Dataset records
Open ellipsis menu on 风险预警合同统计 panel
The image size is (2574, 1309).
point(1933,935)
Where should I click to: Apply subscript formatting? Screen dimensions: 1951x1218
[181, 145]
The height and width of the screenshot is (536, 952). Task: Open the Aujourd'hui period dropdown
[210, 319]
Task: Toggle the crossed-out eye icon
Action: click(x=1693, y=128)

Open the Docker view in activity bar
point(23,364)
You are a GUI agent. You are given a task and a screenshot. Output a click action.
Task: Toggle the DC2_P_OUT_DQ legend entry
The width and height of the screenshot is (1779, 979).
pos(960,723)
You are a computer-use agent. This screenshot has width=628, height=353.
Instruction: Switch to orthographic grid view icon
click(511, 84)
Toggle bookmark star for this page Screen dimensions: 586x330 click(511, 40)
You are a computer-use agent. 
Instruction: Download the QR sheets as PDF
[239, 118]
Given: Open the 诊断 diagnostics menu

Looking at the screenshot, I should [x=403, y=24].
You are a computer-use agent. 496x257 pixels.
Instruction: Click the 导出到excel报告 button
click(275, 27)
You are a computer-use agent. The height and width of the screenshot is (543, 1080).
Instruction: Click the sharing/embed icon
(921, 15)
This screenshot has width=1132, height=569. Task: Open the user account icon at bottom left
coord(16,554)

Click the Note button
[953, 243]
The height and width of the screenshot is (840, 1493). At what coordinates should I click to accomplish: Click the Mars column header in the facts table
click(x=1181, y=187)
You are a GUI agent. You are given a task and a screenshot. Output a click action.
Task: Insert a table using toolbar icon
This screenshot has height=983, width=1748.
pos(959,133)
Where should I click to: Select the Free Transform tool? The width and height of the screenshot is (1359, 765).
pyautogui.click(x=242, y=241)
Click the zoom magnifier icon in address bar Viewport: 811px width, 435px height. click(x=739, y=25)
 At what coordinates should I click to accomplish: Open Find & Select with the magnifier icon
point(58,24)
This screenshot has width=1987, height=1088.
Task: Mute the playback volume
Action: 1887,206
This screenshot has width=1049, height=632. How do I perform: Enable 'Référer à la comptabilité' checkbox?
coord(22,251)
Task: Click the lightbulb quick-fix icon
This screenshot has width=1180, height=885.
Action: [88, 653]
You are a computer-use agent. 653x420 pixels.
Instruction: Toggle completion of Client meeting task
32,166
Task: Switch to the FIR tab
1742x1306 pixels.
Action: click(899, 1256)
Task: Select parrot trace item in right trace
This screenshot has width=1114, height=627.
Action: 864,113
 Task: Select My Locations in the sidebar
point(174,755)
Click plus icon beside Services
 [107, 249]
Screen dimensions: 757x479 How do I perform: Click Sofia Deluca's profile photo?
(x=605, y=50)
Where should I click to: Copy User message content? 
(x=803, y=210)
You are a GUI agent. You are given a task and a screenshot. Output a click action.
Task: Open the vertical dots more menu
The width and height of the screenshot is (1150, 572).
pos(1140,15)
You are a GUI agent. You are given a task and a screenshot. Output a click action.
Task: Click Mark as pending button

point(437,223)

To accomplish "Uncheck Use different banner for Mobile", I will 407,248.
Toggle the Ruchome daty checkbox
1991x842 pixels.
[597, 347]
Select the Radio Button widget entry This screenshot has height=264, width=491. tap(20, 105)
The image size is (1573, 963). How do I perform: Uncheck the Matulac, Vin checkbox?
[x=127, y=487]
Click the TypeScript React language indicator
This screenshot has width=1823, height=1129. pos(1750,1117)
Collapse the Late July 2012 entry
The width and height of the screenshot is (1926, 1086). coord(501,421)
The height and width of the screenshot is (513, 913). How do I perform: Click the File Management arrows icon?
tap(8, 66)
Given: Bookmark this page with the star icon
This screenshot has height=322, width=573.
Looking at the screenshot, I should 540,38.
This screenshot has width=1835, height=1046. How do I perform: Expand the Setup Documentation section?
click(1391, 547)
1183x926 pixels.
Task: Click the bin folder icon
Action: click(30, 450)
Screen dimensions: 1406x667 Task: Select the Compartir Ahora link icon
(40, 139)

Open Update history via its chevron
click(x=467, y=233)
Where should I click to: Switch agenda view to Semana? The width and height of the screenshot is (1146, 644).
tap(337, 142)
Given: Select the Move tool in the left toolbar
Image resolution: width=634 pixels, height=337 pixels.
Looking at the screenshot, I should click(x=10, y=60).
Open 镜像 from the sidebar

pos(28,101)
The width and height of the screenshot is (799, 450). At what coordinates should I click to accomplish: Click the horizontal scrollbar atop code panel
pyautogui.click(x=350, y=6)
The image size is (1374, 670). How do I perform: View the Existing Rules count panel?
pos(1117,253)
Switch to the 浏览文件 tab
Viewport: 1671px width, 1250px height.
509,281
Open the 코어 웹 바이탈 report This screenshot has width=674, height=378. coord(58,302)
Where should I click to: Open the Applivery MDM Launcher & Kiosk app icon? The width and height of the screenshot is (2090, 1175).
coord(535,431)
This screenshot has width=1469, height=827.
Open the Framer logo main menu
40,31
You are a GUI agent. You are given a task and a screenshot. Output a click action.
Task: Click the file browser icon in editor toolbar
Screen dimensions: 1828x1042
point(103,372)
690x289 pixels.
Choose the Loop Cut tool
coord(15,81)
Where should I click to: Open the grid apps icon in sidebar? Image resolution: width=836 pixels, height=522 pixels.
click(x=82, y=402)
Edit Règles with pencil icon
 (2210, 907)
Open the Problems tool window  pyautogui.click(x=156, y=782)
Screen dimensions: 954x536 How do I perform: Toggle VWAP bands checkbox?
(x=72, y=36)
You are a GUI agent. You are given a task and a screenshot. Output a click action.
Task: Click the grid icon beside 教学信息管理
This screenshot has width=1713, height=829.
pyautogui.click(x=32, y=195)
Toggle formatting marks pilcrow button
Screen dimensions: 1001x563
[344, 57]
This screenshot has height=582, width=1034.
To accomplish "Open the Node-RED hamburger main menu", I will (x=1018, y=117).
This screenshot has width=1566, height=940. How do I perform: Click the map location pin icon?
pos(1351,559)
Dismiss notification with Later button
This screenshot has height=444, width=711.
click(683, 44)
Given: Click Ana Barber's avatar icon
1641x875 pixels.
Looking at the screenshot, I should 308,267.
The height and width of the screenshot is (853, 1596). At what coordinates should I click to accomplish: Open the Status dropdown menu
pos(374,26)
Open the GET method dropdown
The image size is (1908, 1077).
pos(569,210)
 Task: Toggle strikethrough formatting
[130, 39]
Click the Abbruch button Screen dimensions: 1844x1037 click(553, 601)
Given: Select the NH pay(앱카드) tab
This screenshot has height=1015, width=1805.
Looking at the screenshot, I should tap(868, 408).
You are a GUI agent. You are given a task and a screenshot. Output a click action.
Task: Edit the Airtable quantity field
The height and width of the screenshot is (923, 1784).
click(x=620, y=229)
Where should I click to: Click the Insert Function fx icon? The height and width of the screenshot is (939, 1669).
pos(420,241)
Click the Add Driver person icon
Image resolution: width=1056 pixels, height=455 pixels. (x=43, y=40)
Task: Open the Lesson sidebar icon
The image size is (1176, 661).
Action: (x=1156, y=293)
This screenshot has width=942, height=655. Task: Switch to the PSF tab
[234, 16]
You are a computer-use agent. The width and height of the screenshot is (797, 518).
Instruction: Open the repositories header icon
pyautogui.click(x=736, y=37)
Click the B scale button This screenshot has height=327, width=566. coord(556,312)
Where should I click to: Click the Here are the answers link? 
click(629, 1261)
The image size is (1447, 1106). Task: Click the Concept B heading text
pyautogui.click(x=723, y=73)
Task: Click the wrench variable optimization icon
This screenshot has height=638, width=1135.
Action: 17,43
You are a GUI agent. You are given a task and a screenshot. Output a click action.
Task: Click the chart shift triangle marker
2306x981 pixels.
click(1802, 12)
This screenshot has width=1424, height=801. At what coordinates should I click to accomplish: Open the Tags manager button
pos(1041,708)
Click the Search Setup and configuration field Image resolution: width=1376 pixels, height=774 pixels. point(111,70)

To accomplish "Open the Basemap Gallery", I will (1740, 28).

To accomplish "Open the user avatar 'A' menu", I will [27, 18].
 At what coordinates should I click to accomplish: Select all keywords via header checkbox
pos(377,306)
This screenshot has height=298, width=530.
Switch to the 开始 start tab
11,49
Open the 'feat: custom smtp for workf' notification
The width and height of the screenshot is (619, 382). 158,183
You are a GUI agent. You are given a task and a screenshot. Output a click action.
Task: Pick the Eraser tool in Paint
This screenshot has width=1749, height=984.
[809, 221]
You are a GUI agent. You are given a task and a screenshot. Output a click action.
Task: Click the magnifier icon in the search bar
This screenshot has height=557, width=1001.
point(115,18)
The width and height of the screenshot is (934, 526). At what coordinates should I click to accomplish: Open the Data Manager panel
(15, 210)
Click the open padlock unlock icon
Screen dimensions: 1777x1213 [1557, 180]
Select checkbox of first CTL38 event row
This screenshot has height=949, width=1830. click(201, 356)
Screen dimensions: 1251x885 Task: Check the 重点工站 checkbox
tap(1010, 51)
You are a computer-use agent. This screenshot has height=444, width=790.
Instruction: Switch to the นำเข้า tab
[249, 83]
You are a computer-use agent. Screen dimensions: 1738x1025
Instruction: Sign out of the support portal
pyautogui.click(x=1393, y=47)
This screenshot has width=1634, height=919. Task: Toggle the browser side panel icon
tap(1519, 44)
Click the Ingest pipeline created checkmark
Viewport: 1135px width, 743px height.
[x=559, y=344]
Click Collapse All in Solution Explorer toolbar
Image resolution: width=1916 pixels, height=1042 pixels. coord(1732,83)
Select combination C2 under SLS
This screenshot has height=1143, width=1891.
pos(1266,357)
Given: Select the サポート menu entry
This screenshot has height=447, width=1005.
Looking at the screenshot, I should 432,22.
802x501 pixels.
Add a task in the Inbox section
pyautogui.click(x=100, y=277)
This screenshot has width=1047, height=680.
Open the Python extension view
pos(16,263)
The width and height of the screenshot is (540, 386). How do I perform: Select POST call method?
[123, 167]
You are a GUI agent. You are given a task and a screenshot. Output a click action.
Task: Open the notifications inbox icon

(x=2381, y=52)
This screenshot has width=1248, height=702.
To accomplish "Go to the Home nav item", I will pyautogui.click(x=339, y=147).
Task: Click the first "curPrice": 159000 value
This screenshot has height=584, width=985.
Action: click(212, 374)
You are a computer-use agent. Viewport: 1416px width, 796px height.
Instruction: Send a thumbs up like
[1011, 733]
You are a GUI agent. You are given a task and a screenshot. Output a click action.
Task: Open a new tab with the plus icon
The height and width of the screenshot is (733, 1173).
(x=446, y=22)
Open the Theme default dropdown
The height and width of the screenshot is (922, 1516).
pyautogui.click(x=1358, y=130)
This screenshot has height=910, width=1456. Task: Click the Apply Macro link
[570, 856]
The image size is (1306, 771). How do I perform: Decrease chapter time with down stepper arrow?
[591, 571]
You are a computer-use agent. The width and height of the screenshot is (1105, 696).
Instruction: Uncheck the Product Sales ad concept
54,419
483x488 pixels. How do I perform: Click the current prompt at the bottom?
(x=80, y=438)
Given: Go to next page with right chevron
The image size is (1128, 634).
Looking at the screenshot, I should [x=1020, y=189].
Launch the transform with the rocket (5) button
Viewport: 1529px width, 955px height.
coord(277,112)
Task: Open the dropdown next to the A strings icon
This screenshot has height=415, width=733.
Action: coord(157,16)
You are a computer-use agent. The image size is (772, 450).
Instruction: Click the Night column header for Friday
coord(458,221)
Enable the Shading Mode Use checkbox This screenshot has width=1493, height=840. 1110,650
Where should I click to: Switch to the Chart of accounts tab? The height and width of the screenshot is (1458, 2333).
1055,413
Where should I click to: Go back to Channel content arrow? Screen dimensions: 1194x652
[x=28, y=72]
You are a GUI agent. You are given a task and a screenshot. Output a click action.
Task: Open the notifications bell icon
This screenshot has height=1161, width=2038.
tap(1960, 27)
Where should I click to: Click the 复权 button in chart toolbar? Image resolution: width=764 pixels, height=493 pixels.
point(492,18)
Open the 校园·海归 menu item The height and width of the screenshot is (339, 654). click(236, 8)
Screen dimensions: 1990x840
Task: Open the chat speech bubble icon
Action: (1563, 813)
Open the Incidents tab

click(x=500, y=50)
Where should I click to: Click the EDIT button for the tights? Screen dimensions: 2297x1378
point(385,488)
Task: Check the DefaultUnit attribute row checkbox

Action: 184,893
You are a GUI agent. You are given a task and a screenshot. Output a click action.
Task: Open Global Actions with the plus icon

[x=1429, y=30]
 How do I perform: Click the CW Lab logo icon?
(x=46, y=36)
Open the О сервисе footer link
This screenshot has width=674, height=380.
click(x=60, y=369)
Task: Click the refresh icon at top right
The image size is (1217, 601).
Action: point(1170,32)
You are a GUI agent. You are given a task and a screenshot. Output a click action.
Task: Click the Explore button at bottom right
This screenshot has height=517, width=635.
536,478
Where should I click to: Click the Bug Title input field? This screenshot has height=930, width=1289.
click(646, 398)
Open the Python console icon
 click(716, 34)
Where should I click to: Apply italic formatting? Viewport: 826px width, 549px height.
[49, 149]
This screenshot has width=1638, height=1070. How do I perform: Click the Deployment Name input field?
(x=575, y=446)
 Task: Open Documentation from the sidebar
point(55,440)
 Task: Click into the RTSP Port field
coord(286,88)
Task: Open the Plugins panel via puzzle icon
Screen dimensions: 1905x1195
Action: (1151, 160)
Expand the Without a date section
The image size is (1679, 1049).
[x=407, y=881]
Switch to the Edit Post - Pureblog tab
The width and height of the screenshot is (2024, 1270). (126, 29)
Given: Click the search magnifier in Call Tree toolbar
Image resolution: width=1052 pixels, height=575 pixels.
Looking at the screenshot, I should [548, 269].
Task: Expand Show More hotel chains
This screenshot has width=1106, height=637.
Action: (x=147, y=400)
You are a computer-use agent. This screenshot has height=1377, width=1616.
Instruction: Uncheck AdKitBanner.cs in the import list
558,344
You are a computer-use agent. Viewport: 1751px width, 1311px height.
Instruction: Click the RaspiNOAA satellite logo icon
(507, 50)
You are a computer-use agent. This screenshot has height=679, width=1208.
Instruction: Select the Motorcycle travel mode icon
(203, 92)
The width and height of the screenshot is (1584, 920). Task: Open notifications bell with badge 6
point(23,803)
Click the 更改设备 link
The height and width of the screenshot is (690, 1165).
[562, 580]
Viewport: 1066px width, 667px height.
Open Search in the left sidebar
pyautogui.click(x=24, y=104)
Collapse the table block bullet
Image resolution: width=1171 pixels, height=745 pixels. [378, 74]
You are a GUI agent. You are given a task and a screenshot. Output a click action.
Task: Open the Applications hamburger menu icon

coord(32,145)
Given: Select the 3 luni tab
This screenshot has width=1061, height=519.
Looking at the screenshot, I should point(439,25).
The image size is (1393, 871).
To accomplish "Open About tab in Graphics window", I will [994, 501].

→ What you need to do: All lines from the one containing "Given: Select the 3 luni tab" through the last line of the data must be set down exactly. No other lines belong in the answer.

→ Exercise answer:
Given: Select the 3 luni tab
This screenshot has width=1061, height=519.
Looking at the screenshot, I should point(439,25).
The image size is (1393, 871).
To accomplish "Open About tab in Graphics window", I will [994, 501].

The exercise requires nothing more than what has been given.